Activity
Go through the records and report each line in which the word "will" occurs.

Records shown section start

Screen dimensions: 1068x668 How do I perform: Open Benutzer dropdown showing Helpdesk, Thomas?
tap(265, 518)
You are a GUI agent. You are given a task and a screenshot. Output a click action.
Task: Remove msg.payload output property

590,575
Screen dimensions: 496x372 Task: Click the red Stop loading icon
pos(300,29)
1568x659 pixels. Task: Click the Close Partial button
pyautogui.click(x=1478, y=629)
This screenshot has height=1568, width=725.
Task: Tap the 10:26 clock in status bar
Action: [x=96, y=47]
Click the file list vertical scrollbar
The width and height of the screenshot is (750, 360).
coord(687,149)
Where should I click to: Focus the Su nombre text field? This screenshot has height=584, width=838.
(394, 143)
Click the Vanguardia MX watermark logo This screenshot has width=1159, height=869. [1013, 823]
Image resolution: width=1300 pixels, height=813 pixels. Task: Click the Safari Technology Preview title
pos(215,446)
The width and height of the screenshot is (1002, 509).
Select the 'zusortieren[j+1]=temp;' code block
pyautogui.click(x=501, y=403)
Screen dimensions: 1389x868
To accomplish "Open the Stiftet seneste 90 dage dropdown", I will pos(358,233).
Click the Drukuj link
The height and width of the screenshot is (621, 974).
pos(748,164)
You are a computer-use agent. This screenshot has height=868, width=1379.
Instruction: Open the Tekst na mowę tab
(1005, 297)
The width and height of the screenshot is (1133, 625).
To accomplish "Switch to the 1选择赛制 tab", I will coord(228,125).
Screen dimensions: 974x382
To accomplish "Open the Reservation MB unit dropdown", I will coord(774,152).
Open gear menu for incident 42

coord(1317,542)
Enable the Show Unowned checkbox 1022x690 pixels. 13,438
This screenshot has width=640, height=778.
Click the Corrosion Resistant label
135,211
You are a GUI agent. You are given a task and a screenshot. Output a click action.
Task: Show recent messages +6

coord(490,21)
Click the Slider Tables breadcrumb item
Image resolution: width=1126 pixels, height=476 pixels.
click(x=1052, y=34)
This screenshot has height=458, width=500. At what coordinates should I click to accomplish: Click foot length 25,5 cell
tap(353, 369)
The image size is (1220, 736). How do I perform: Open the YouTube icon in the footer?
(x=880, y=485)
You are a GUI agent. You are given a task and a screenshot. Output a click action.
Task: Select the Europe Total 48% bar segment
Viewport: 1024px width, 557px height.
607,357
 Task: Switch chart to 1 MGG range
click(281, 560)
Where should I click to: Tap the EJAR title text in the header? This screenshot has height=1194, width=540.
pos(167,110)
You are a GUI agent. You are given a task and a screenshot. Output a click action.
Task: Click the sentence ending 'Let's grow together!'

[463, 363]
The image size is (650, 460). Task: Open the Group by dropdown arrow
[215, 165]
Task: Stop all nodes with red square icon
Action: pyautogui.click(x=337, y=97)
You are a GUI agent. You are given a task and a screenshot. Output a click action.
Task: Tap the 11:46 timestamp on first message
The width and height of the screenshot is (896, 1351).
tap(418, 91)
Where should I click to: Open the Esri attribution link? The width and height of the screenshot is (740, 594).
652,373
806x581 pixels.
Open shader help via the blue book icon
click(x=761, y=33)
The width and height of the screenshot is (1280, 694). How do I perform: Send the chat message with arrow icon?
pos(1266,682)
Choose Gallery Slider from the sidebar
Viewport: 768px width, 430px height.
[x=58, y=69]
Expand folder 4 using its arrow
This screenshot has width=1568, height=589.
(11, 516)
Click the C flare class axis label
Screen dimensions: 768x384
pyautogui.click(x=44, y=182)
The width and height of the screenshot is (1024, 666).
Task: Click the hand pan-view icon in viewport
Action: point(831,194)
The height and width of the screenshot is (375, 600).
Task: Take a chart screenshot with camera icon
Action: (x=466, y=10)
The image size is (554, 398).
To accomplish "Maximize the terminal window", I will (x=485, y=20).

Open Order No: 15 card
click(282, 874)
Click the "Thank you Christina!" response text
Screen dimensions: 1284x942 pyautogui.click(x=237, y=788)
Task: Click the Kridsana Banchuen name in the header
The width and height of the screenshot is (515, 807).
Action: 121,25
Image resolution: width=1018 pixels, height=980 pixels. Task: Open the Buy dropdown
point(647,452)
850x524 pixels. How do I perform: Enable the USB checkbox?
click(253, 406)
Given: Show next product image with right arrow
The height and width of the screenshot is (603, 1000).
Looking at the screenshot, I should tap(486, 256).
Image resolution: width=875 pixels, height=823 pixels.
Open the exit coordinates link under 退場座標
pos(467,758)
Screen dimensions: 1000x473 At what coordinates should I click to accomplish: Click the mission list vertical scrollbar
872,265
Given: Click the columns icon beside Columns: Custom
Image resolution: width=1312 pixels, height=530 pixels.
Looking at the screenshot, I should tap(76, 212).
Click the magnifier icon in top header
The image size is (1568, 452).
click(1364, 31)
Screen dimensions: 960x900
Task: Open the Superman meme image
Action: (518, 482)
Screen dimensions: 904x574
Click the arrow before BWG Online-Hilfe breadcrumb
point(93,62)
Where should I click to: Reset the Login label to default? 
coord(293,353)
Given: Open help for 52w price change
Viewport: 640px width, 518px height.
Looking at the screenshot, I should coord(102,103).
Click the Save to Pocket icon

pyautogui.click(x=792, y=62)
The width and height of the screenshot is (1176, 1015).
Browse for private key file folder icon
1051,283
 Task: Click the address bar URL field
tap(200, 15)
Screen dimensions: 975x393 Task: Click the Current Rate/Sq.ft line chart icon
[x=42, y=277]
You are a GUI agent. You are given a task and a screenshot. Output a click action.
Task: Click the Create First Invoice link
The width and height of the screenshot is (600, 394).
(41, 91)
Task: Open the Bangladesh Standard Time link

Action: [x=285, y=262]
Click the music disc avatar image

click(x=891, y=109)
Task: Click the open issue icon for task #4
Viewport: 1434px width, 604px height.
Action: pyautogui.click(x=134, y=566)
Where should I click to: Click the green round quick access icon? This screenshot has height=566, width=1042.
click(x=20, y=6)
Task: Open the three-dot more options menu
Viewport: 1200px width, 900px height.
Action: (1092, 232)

Records shown section end

Task response
To accomplish "Open the Stiftet seneste 90 dage dropdown", I will pos(358,233).
To accomplish "Switch to the 1选择赛制 tab", I will coord(228,125).
To accomplish "Open the Reservation MB unit dropdown", I will coord(774,152).
To accomplish "Maximize the terminal window", I will (x=485, y=20).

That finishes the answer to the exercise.